オレと、罪とはもう、触れ合ってもいない。
オレは自由なのか。
「……。……。……ぷっ。くくっ……」
なぜだろう。
「あっは、あはははははははは!」
笑いがこみ上げてきて、止まらなかった。
「本田様?」
「こんな! こんな簡単に! これだけで! オレの罪が取っ払われるなんて!」
これが笑わずにいられるか?
べつに夜、眠れなかったことなどない。
飯が喉を通らなかったこともない。
それでも自由に生きるのに、この罪というやつが、煩わしいとは昼夜を問わず思っていた。

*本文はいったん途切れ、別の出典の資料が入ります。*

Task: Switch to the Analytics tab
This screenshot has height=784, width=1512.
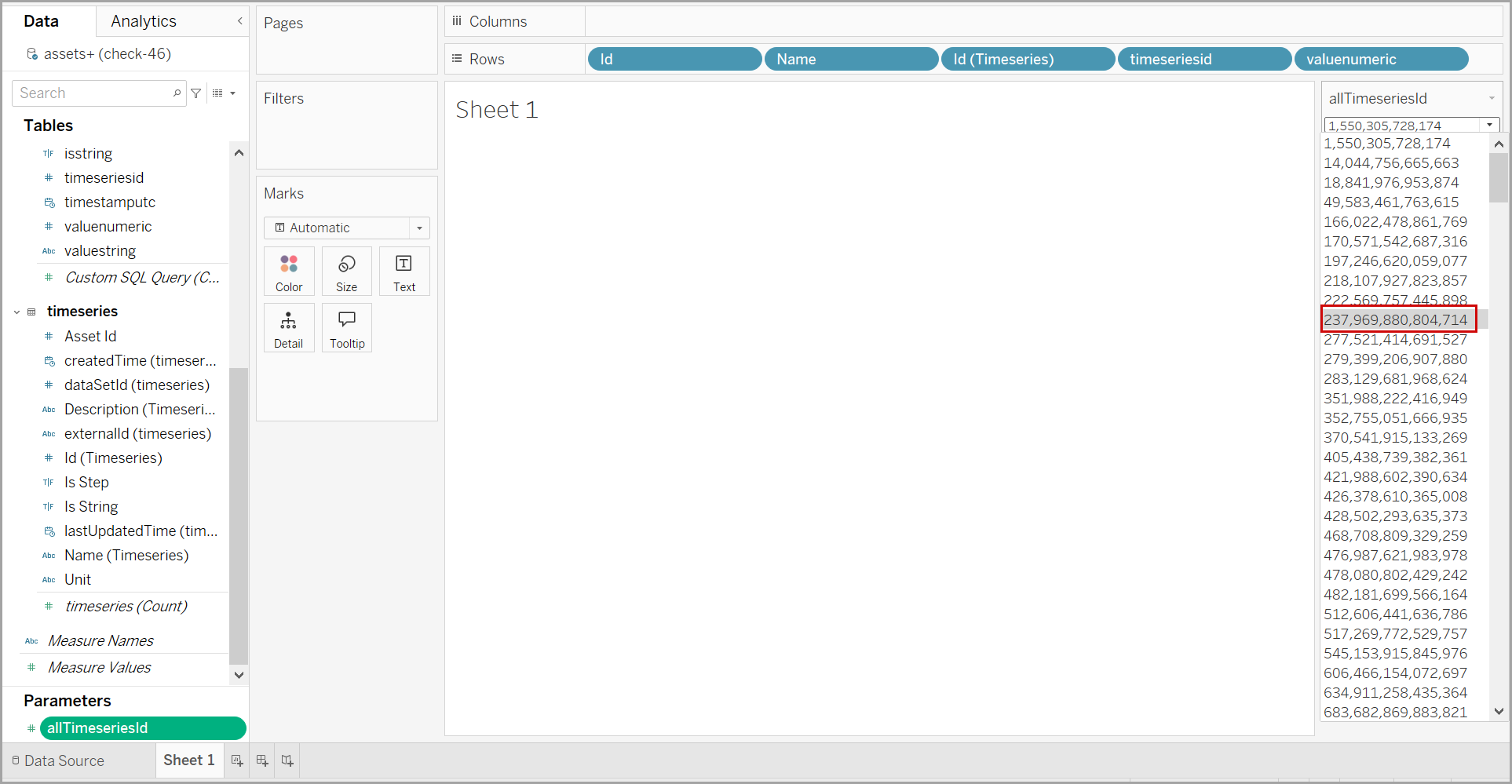Action: coord(144,21)
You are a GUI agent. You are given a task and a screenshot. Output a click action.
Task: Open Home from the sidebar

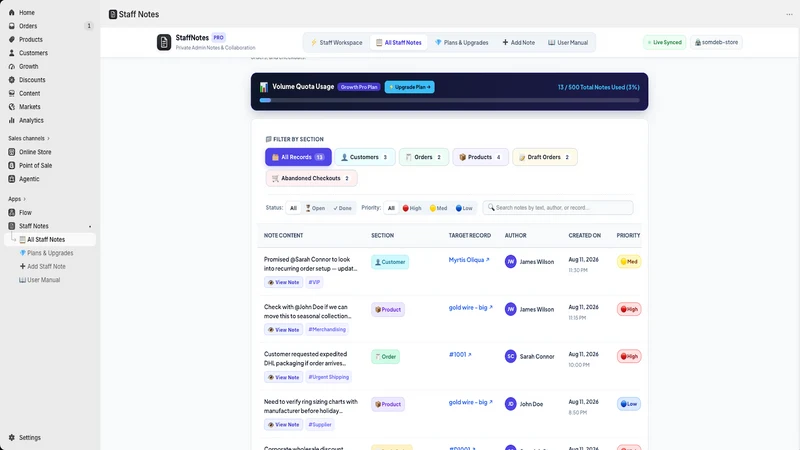(27, 12)
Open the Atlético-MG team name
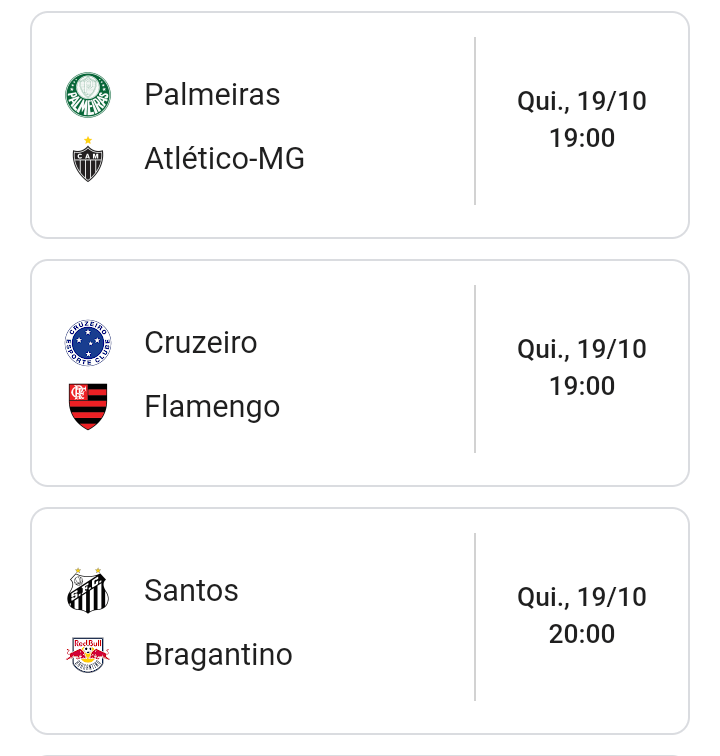The width and height of the screenshot is (720, 756). click(224, 159)
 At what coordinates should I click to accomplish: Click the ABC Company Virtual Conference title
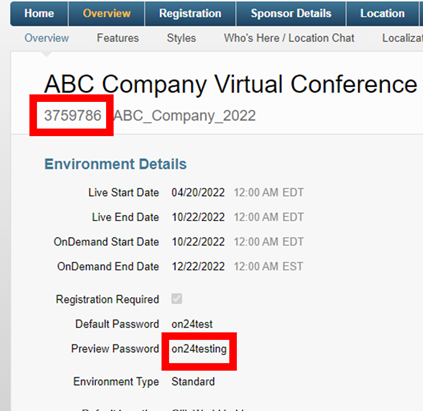coord(231,84)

まさかこんな、こんなことだけで、肩の荷が降りるとは。
「あーぁ……ははっ、バッカみてぇ。こんなんで罪が、ねぇ」
「おや。信じていただけませんか? なんでしたら、」
「いや信じてる。もう文句なく信じてるよ」
八木沼の言葉を遮る。
そう、もう信じずにはいられない。
だって今、オレの心はどこまでも晴れやかだ。まるで生まれ直したみたい。
分かるものなのだ。罪を負ったことを、魂が理解するように。罪を降ろしたこともまた、魂で分かるのだ。
「あんがと。さっぱりした」
「それは何より。では、首輪の形に致しました本田様の罪は、これよりこの十八番禁庫にて厳重に保管します」
「おう、やってやって」
八木沼はガラス細工を扱う手つきで、床に首輪を置いた。
ポツンと一つあるだけの首輪……これじゃこの禁庫が、いったい何のためにこんなに広いのだか分からない。
……あぁ、と。思い至った。
きっと、この禁庫の大きさが、人の犯せる罪の最大なのだ。
オレの罪はあんなにちっぽけ。部屋の一角を埋めるにも満たない。
なんだ、とも思う。
これまでで、あれだけのことやってみても、この程度の罪なのか。
じゃあオレなんて。
全然、善人の範疇だったんじゃないか。